The hole that gives Japan that sinking feeling
For a week, Japan has been engrossed by the strenuous, desperate and so far unsuccessful effort to save a man who disappeared into a sinkhole.
He is unnamed and faceless. All that has been made public is his age – 74 – and where he was at the fateful moment last Tuesday.
But for the past week, Japan has been engrossed by the strenuous, desperate and so far unsuccessful effort to save the man who disappeared into a sinkhole.
It began in Yashio, an unremarkable commuter town 15km north of central Tokyo. Videos show the moment at 9.50am when his two-tonne flatbed truck gently rounded a corner on a busy main road. Moments earlier, the asphalt had gaped open to expose a hole 10m wide and 7m deep into which the truck neatly toppled.
It was a sinkhole, a cavity beneath the road caused by the softening effect on the soil below the road of water from a leaking pipe. Emergency services were quickly on the scene, deploying ladders and ropes, pumps, cranes and lifting equipment. Almost a week later, they are in a worse position than they were at the start.
On the second day, set off no doubt by the vibrating machinery, a second sinkhole appeared, swallowing power poles. It quickly merged with the first, forcing the rescuers to retreat.

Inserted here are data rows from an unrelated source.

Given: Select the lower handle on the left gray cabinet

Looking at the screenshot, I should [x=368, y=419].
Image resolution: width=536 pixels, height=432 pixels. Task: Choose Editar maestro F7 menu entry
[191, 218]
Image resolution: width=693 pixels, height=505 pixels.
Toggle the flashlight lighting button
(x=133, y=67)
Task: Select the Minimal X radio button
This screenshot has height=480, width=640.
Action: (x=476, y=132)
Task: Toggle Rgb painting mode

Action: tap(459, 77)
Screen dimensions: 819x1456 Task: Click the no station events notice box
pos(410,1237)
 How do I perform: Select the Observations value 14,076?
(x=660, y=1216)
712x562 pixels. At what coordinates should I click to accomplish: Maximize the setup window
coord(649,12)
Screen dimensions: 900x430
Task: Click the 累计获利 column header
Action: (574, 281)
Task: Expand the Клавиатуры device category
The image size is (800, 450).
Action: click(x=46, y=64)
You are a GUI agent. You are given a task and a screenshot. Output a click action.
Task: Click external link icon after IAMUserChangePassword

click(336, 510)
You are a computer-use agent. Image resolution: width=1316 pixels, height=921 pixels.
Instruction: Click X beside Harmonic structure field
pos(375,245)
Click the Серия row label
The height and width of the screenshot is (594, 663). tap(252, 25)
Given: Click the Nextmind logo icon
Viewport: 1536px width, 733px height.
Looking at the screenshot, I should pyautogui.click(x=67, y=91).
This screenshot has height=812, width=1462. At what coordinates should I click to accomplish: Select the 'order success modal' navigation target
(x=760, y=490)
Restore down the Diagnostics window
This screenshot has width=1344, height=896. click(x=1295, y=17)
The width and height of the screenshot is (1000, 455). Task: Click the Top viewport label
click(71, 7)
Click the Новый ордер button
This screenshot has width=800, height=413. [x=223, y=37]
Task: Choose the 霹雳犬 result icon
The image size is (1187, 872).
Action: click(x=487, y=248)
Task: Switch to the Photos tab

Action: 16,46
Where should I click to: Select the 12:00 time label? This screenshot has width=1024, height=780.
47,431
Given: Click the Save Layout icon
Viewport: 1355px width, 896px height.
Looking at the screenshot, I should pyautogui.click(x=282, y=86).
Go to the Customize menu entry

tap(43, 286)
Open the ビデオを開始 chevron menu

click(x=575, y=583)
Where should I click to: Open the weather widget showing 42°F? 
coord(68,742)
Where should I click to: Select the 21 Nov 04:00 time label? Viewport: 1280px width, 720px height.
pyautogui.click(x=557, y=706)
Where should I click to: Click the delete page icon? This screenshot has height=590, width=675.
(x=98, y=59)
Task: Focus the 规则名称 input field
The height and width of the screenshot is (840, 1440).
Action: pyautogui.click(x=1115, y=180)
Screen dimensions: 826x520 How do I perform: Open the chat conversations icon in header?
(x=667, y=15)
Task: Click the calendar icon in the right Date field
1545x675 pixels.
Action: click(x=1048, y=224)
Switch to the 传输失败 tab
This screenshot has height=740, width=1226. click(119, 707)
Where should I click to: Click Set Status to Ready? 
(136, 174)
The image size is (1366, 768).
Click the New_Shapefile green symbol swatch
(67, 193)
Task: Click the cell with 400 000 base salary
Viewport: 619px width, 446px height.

The water that caused the problem continues to leak – the rescuers find themselves confronted by a hole the size of a swimming pool slowly filling with sewage. Having pulled out the trailer of the truck, they have been unable to extract the cabin, in which the driver is presumed still to be. It is covered with litter and debris, and they are unable even to see inside.
Immediately after the accident, emergency workers reported being able to speak to the driver. Since then, they have heard nothing.
The apparent simplicity of the challenge adds to the sense of frustration. The saga has also revealed the complex engineering hidden beneath the country’s smooth roads.
The disaster was caused by a 3m concrete sewage pipe laid beneath Yashio in 1983. Urine and detergents in the sewage reacted to form sulphuric acid, which corroded the iron reinforcements in the concrete, breaching the pipe. The leaking sewage softened the earth beneath the road. Residents of 12 local municipalities have been asked to use as little water as possible – but clearly, it is too much to expect 1.2 million people to stop going to the toilet.
It turns out that similar decaying sewage pipes cause 2600 sinkholes nationwide every year, although most of them are less than 50cm deep.
“Such drainage pipes are all around the country, and most cities in Japan are built on soft ground,” Shinya Inazumi, a professor of engineering at the Shibaura Institute of Technology, told The Japan Times. “This is not a one-off accident. We should recognise sinkholes as a big disaster risk.”